The Trump administration on Monday backed speeding up regulatory reviews of small cell sites and WiFi equipment as part of a proposal to invest in infrastructure.

The White House's $4.4 trillion budget proposal includes $200 billion in funding designed to spur state and local spending on infrastructure projects. The provision largely targets roads, bridges and other physical infrastructure, but the administration's list of infrastructure principles also calls for expediting wireless equipment reviews under the National Environmental Policy Act and the National Historic Preservation Act.

"Small cells and WiFi attachments do not have an environmental footprint, nor do they disturb the environment or historic property," the White House wrote. "However, despite this lack of impact, small cells and WiFi attachments typically go through the same level of analysis and review [as large towers], which needlessly adds both delays and costs to the process."

The White House argues that federal funding would generate $1.5 trillion in infrastructure upgrades, but lawmakers — who generally disregard the budget proposals before crafting their own — are reportedly skeptical.
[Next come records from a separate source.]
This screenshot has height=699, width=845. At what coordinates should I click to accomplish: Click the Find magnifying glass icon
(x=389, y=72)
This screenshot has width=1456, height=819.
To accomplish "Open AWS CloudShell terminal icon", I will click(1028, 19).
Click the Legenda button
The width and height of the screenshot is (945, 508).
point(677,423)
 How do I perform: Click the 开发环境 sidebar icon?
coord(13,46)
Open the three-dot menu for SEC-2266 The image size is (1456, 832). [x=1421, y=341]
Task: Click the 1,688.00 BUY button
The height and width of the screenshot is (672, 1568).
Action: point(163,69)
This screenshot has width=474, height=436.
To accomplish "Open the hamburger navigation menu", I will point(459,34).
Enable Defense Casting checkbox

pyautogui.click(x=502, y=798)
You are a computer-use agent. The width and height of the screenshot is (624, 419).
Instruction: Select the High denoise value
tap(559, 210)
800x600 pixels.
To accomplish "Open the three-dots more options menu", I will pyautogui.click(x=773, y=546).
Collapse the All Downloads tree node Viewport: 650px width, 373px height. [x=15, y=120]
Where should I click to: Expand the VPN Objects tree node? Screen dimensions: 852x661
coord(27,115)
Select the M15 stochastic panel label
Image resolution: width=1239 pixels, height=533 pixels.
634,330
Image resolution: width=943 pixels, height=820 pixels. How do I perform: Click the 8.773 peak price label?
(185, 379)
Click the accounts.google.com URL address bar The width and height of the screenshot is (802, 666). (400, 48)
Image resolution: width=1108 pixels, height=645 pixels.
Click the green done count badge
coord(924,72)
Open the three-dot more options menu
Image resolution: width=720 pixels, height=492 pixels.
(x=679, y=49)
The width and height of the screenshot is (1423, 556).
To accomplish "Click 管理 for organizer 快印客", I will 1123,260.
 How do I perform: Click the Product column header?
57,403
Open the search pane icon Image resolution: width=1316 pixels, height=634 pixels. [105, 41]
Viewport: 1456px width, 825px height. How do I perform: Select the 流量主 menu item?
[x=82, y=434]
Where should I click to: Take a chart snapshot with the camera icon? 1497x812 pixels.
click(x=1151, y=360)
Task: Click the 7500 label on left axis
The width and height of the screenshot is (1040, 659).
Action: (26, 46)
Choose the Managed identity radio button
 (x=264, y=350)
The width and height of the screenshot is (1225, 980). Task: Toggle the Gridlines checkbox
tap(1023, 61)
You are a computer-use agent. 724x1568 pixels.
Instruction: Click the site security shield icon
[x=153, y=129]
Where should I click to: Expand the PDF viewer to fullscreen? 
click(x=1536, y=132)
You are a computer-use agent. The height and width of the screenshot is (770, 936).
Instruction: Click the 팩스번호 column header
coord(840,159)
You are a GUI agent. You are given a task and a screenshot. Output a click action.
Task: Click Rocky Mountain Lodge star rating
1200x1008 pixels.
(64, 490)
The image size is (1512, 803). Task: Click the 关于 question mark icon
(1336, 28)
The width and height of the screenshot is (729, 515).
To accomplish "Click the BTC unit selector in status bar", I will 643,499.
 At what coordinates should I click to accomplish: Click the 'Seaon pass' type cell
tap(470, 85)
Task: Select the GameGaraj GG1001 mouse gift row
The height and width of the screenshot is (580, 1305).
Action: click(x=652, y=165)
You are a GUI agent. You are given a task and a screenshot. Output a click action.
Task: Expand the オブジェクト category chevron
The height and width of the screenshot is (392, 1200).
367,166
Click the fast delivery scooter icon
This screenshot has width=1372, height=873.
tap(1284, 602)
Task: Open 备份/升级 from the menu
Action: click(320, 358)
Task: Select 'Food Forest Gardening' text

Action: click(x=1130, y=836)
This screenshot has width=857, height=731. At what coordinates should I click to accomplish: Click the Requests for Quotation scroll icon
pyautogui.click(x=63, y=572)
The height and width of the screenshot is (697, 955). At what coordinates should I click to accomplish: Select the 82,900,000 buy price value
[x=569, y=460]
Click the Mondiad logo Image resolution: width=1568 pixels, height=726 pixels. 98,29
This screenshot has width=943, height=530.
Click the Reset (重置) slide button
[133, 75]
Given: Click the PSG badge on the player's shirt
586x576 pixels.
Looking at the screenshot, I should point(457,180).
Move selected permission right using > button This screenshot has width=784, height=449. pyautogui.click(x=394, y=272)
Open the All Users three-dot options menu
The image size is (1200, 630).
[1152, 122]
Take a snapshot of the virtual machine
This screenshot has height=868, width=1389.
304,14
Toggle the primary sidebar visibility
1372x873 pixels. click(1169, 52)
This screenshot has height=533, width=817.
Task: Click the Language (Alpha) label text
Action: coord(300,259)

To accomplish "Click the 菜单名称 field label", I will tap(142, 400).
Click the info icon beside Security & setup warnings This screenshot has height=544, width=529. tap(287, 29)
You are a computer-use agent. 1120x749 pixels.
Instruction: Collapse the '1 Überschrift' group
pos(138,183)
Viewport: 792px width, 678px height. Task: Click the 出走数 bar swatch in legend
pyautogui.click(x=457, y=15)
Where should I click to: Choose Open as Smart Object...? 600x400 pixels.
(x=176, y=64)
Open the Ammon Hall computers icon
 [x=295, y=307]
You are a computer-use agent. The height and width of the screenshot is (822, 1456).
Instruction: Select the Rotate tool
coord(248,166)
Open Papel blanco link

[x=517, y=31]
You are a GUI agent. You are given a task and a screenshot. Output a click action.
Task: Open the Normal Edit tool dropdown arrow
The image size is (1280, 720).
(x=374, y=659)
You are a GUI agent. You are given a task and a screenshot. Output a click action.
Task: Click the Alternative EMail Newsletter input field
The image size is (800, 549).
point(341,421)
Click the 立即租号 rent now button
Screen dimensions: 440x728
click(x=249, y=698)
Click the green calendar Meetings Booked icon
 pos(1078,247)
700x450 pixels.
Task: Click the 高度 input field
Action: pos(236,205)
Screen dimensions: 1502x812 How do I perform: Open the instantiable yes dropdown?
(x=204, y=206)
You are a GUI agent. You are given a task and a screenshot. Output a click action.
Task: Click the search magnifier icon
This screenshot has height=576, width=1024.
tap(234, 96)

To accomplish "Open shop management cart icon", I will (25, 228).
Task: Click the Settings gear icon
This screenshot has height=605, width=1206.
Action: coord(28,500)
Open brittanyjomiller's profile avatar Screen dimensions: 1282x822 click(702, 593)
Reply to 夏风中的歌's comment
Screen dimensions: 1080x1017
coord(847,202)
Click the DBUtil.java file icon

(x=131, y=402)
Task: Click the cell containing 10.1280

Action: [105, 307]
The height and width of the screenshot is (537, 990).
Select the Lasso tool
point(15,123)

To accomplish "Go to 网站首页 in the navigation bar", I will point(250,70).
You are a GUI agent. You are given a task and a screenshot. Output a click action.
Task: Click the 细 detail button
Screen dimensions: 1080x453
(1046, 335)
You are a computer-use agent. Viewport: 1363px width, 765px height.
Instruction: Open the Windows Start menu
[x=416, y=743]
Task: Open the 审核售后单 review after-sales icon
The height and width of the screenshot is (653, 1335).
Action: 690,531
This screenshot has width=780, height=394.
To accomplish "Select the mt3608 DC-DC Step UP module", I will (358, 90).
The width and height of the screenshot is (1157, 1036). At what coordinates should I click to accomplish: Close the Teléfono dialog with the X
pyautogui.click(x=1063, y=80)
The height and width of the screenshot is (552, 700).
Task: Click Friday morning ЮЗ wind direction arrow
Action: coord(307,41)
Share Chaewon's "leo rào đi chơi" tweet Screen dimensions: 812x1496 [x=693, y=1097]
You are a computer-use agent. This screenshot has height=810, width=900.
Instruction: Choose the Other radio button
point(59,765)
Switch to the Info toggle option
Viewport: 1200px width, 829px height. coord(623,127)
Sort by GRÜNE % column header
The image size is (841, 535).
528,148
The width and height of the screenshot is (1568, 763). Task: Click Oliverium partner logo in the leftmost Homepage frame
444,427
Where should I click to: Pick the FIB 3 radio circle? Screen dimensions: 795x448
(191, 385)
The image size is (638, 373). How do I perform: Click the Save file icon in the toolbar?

Members from both parties, as well as federal regulators, however, previously voiced support for exempting some telecom infrastructure projects from environmental or historic review requirements.

Wireless group CTIA lauded the White House's recognition of "the need to streamline our nation’s infrastructure siting processes."

"U.S. wireless companies are poised to invest $275 billion to provide 5G and we look forward to working with the administration and Congress to implement policies that will speed the permitting and deployment of new mobile broadband infrastructure," CTIA President and CEO Meredith Attwell Baker said in a statement.